[Source records]

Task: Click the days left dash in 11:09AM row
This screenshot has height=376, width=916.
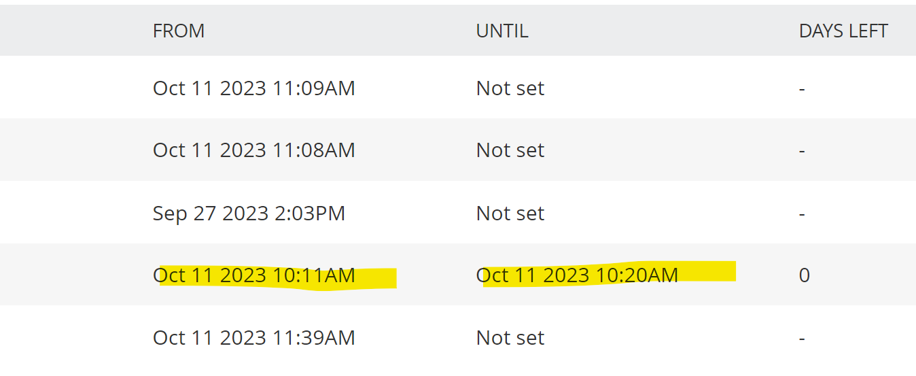Action: (802, 88)
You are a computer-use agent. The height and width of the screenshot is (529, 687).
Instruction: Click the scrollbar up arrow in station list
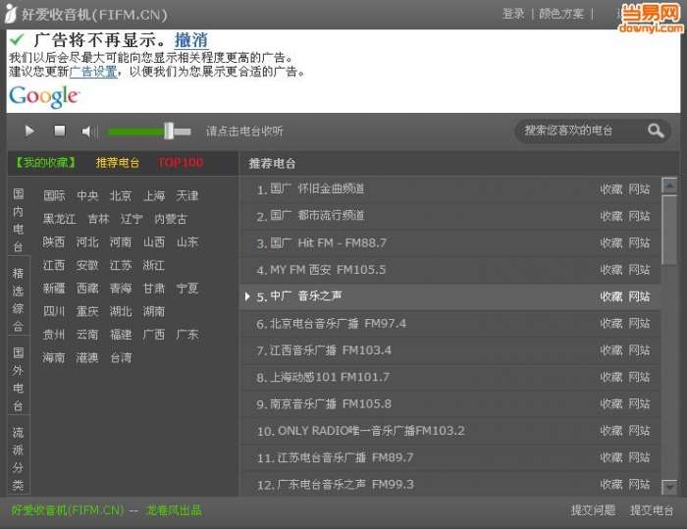[669, 185]
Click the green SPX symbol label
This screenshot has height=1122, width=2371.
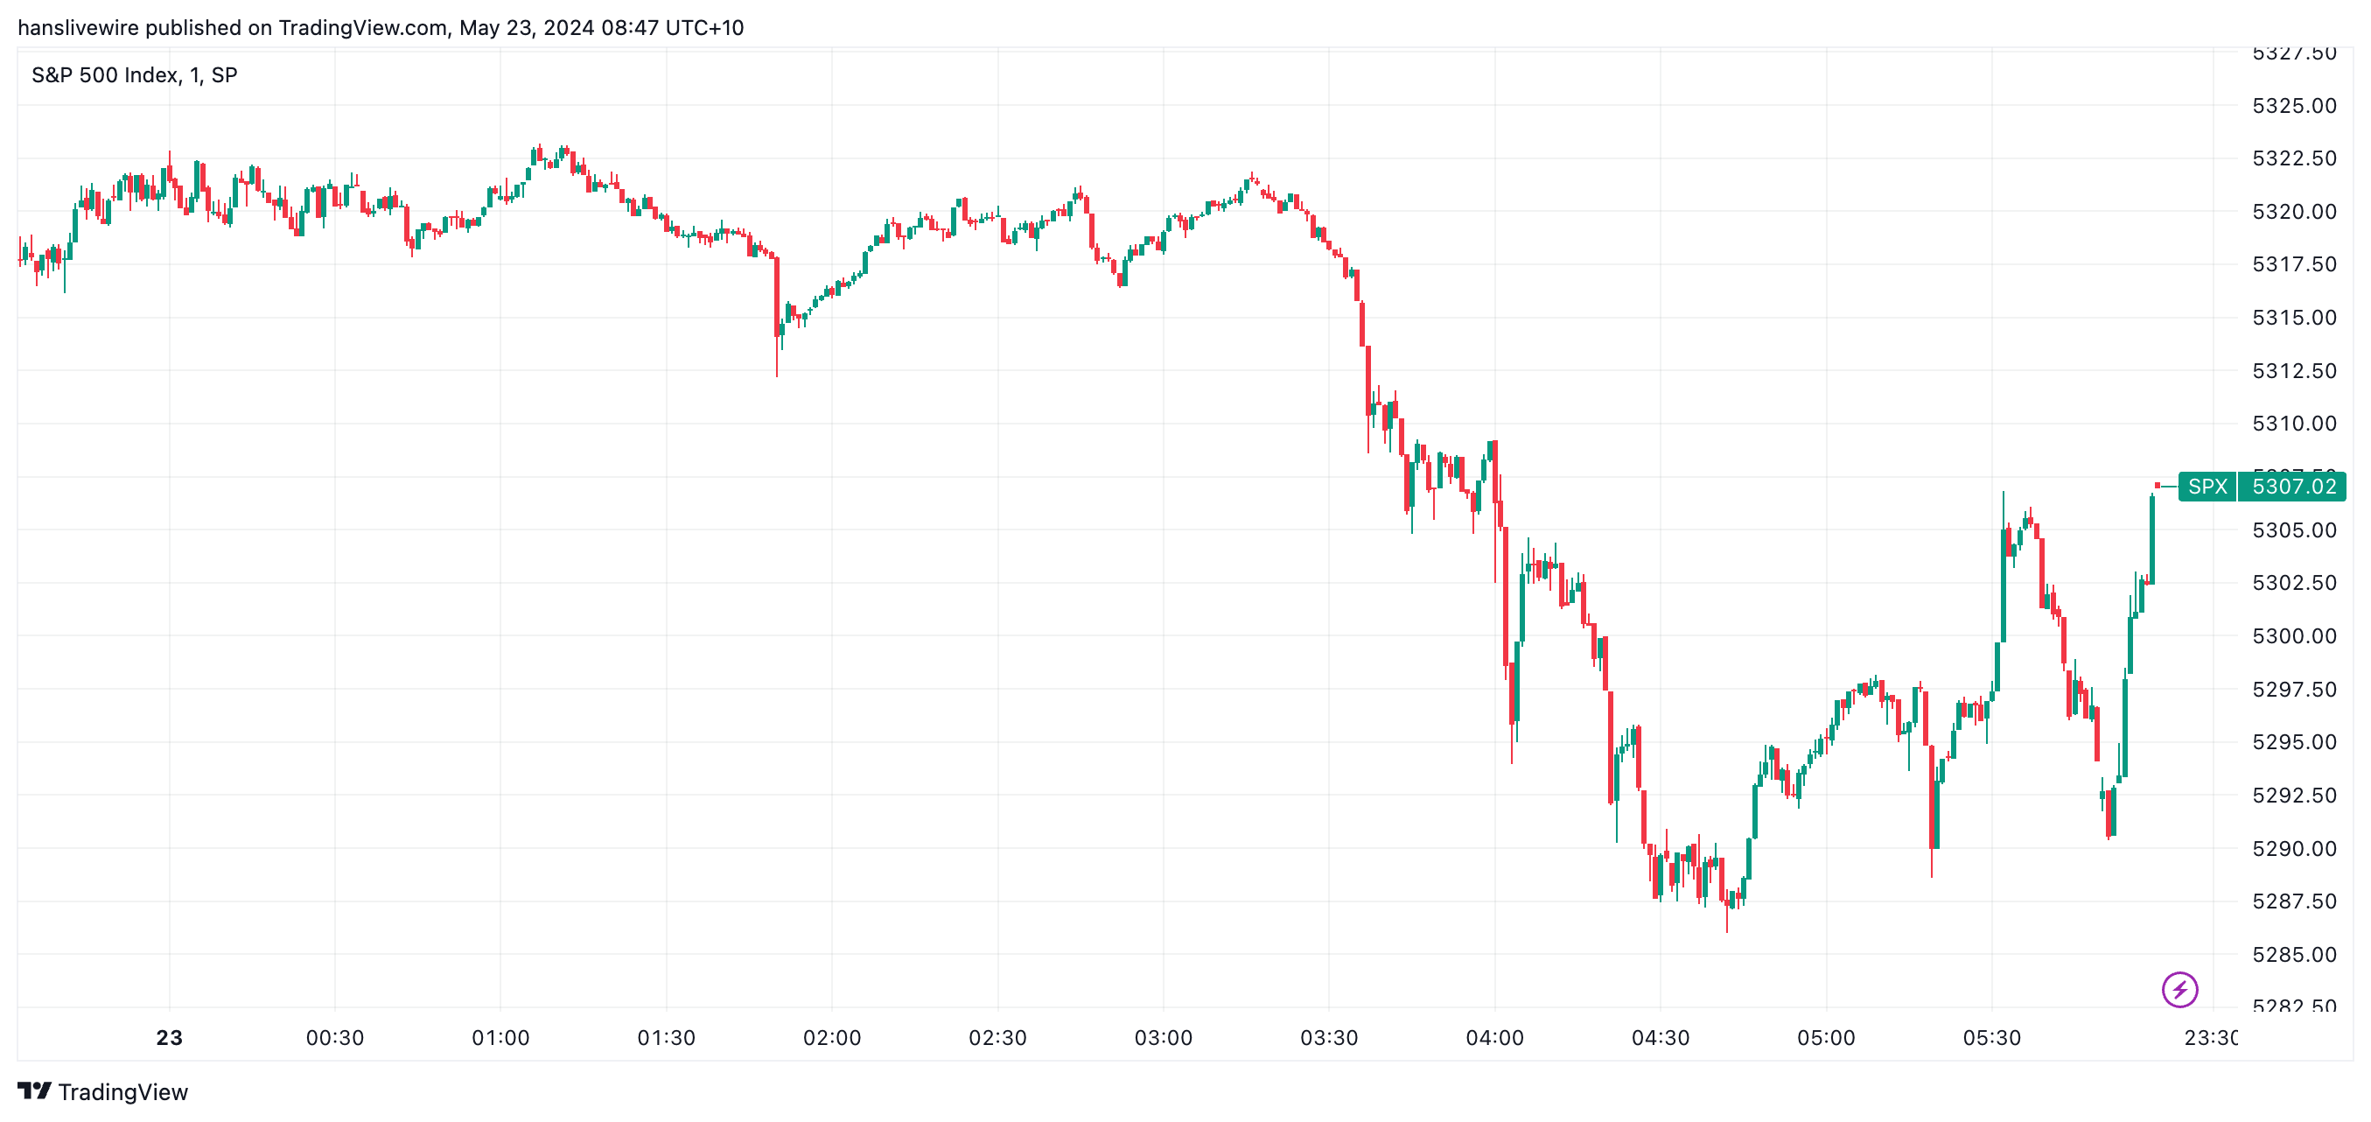click(2206, 486)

[/Source records]

• _Problem statement_
Line by line, reproduce the material above exactly, leaving each picture out.

• _Task output_
Task: Click the days left dash in 11:09AM row
This screenshot has height=376, width=916.
Action: (802, 88)
You are a computer-use agent. The height and width of the screenshot is (529, 687).
Instruction: Click the scrollbar up arrow in station list
[669, 185]
Click the green SPX symbol label
This screenshot has height=1122, width=2371.
click(2206, 486)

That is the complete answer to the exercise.